__What you will do__: Copy out every line of the data where the word "code" is found.

═════ Recorded data

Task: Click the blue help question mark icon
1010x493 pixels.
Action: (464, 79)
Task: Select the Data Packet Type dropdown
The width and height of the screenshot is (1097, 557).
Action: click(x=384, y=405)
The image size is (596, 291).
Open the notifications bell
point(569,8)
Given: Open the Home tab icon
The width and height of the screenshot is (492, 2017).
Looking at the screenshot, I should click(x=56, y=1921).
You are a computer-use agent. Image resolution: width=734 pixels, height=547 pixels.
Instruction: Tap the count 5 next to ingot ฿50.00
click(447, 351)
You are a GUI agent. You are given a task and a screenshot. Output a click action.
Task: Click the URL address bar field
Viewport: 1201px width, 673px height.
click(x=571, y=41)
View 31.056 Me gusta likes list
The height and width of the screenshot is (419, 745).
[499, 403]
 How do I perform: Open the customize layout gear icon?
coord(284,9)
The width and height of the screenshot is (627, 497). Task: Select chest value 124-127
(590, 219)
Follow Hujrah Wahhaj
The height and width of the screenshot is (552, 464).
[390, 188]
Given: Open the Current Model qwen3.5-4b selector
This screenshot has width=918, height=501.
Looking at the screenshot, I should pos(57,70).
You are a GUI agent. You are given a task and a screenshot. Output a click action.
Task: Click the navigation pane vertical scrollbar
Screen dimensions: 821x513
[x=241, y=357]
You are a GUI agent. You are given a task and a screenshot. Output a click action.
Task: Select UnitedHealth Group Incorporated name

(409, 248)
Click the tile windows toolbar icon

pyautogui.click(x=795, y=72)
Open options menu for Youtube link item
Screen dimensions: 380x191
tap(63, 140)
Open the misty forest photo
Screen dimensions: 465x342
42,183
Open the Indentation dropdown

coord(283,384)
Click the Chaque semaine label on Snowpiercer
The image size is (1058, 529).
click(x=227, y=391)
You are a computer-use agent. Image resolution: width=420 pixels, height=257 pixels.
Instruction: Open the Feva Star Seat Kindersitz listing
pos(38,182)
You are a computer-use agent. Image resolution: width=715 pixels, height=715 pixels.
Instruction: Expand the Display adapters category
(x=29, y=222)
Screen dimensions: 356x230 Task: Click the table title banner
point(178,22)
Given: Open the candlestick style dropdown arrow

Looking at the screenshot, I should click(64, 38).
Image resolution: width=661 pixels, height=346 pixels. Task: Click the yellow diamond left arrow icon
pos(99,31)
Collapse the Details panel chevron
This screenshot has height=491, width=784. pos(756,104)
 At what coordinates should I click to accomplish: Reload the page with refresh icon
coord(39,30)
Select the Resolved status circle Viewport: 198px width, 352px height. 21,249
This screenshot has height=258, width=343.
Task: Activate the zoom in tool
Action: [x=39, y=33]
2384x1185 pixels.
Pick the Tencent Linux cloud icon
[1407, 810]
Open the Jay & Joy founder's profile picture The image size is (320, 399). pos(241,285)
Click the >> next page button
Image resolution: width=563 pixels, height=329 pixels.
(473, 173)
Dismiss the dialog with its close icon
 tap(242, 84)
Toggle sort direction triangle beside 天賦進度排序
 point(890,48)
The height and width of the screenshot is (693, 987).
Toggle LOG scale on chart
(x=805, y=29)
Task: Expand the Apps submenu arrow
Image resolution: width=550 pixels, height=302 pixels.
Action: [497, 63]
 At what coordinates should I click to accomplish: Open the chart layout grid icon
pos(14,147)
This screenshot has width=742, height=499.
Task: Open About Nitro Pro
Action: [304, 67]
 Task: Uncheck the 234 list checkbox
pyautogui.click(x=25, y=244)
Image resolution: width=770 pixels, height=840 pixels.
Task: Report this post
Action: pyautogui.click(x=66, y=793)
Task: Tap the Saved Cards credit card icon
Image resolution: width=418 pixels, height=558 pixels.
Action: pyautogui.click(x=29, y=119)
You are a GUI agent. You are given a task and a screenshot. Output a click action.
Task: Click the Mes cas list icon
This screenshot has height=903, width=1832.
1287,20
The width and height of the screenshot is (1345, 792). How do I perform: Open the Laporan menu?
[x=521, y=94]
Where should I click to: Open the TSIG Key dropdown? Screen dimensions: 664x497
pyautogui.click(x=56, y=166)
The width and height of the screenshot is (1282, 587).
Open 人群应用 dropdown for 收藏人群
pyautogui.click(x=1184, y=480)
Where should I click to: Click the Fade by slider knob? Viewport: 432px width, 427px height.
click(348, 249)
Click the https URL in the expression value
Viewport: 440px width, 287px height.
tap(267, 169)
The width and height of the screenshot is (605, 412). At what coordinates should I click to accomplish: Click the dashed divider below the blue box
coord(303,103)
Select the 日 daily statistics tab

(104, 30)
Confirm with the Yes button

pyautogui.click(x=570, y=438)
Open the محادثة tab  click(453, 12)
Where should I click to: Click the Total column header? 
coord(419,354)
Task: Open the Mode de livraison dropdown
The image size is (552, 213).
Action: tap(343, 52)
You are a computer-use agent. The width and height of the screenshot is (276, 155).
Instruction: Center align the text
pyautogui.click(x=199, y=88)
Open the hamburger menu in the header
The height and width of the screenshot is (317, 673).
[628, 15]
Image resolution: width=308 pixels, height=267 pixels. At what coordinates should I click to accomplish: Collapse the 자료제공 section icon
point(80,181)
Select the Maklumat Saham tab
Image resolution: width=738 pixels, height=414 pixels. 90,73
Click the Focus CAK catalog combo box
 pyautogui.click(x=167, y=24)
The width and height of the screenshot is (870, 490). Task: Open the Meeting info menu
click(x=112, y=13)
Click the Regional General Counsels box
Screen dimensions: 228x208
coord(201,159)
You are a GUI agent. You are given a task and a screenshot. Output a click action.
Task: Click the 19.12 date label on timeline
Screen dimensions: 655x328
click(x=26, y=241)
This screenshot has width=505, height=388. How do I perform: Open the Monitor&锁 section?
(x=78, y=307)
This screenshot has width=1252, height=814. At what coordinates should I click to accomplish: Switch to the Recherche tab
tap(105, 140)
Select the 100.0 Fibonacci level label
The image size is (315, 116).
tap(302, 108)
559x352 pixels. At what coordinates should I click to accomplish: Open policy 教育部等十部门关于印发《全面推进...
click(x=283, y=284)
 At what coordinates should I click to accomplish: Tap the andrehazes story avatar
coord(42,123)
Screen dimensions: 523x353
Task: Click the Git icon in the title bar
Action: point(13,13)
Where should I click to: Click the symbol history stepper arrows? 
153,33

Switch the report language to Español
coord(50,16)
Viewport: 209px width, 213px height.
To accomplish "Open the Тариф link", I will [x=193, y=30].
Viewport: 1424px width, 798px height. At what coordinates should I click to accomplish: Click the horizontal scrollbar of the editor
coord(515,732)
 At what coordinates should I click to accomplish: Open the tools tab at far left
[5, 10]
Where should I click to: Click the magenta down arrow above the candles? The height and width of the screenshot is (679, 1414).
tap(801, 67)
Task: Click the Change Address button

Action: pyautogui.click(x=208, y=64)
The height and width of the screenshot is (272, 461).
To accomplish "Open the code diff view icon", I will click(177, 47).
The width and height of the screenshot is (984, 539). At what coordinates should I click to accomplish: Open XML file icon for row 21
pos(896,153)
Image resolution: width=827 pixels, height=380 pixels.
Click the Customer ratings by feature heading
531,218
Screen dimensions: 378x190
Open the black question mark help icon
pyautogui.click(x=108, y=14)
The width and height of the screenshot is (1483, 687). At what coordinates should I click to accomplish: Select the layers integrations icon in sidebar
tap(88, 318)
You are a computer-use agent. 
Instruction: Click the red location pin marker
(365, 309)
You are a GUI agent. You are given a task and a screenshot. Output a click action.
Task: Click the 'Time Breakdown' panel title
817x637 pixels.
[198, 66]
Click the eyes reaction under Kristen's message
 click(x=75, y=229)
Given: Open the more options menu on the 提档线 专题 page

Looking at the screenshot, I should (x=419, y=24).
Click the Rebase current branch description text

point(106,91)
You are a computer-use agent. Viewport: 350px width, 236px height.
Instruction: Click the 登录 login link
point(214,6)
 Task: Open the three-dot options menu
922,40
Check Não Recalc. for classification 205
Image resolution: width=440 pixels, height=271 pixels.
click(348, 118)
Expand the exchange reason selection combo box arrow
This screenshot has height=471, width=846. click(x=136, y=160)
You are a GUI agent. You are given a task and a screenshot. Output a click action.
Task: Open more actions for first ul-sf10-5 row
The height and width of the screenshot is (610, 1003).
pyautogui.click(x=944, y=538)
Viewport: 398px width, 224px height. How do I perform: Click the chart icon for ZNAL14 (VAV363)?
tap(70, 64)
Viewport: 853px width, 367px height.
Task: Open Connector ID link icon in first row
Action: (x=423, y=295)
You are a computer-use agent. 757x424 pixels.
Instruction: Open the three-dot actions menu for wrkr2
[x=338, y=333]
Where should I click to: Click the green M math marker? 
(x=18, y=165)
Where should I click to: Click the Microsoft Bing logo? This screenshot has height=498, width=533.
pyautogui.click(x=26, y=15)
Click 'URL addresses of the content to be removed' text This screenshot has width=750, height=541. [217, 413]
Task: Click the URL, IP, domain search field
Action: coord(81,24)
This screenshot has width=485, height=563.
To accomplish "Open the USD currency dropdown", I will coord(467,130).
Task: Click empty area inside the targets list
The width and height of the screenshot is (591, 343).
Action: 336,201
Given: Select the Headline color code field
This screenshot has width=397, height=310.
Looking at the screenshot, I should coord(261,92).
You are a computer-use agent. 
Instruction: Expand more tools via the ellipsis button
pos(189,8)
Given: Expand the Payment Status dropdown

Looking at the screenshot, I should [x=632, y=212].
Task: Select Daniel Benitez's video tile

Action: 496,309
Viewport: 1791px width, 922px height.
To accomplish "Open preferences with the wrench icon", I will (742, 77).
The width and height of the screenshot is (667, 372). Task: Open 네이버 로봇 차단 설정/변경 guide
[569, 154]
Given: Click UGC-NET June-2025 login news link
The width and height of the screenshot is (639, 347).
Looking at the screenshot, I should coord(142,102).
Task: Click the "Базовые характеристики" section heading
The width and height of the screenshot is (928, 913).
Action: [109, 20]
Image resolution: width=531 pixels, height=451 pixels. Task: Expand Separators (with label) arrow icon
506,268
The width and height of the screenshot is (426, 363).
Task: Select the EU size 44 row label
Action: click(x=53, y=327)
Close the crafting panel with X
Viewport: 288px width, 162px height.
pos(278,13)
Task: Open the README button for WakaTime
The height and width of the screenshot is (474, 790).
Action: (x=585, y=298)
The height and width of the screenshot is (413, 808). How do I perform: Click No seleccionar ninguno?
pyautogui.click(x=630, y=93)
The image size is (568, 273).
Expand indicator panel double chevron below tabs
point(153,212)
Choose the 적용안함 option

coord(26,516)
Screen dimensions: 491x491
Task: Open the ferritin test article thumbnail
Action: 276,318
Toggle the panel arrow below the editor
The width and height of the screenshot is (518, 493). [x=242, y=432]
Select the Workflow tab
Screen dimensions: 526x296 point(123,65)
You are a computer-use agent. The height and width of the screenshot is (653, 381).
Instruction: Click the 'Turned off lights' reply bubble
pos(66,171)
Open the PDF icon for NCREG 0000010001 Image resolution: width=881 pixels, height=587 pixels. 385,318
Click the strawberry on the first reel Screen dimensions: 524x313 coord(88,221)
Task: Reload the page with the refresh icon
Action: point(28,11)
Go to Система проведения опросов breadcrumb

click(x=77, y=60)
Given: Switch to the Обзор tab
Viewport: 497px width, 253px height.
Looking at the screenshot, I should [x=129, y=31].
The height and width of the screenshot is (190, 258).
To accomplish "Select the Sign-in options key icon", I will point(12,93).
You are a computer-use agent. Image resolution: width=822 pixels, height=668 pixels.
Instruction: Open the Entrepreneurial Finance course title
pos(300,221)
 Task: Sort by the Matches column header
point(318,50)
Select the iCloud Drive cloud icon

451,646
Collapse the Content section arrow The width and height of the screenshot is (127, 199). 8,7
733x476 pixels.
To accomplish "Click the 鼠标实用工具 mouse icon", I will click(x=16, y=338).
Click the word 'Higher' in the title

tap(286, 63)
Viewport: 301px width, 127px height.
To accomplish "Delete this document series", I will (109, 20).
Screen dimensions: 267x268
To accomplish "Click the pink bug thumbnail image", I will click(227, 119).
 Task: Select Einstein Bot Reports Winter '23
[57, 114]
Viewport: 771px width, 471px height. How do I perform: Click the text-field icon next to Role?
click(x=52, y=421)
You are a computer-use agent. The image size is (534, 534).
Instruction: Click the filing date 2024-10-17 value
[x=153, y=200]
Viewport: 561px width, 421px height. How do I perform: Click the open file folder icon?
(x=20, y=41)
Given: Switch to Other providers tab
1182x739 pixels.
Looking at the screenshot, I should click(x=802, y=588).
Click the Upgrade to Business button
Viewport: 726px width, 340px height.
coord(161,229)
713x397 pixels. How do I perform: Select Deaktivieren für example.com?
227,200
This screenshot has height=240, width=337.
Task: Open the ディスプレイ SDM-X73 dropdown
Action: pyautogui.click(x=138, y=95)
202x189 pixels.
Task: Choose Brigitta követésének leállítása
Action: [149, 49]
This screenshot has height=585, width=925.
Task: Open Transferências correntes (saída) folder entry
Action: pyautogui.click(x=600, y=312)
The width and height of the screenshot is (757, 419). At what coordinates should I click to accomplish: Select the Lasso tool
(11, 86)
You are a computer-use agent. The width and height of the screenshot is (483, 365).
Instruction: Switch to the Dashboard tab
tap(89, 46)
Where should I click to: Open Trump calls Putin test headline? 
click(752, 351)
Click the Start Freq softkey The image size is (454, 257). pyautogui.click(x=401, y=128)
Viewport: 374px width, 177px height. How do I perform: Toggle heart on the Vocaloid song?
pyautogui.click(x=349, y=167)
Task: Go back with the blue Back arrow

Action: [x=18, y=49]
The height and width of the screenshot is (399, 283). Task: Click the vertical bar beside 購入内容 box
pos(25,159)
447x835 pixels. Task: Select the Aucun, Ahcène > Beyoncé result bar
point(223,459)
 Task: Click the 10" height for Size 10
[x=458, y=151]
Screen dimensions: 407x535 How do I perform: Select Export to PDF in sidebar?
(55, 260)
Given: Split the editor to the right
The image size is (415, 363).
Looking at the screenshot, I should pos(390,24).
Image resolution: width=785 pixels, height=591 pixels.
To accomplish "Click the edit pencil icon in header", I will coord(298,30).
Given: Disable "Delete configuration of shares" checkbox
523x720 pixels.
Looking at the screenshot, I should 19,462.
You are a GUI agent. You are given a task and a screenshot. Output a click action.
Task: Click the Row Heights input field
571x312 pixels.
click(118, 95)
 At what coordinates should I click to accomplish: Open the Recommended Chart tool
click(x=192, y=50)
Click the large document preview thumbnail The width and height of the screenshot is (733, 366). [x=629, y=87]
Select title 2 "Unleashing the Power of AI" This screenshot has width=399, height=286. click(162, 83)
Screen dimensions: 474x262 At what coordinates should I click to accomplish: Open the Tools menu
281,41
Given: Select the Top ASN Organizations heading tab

══════════

__Exercise result__:
To accomplish "Open the code diff view icon", I will click(177, 47).
Given: Select the Headline color code field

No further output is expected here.